College of Agronomy, Gansu Agricultural University, Lanzhou, Gansu, China.
School of Agriculture, Middle Tennessee State University, Murfreesboro, Tennessee, United States of America.
PLoS Comput Biol. 2019 Aug 12;15(8):e1007264. doi: 10.1371/journal.pcbi.1007264. eCollection 2019 Aug.

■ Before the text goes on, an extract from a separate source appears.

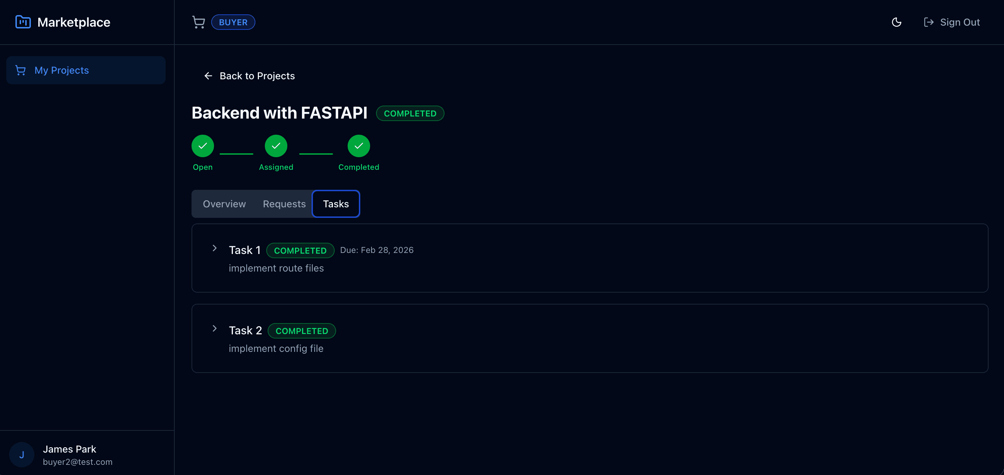Toggle dark mode with moon icon

[x=896, y=22]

Accurately predicting and testing the types of Pulmonary arterial hypertension (PAH) of each patient using cost-effective microarray-based expression data and machine learning algorithms could greatly help either identifying the most targeting medicine or adopting other therapeutic measures that could correct/restore defective genetic signaling at the early stage. Furthermore, the prediction model construction processes can also help identifying highly informative genes controlling PAH, leading to enhanced understanding of the disease etiology and molecular pathways. In this study, we used several different gene filtering methods based on microarray expression data obtained from a high-quality patient PAH dataset. Following that, we proposed a novel feature selection and refinement algorithm in conjunction with well-known machine learning methods to identify a small set of highly informative genes. Results indicated that clusters of small-expression genes could be extremely informative at predicting and differentiating different forms of PAH. Additionally, our proposed novel feature refinement algorithm could lead to significant enhancement in model performance. To summarize, integrated with state-of-the-art machine learning and novel feature refining algorithms, the most accurate models could provide near-perfect classification accuracies using very few (close to ten) low-expression genes.
利用具有成本效益的基于微阵列的表达数据和机器学习算法准确预测和测试每位患者的肺动脉高压 (PAH) 类型,这将极大地帮助识别最靶向药物或采用其他治疗措施,从而在早期纠正/恢复有缺陷的遗传信号。此外,预测模型构建过程还可以帮助识别控制 PAH 的高信息量基因,从而增强对疾病病因和分子途径的理解。在这项研究中,我们使用了几种不同的基因过滤方法,这些方法基于从高质量患者 PAH 数据集获得的微阵列表达数据。之后,我们提出了一种新的特征选择和细化算法,结合了著名的机器学习方法,以识别一小组高信息量基因。结果表明,小表达基因簇在预测和区分不同形式的 PAH 方面极具信息量。此外,我们提出的新特征细化算法可以显著提高模型性能。总之,结合最先进的机器学习和新颖的特征细化算法,最准确的模型可以使用非常少的(接近十个)低表达基因提供近乎完美的分类准确率。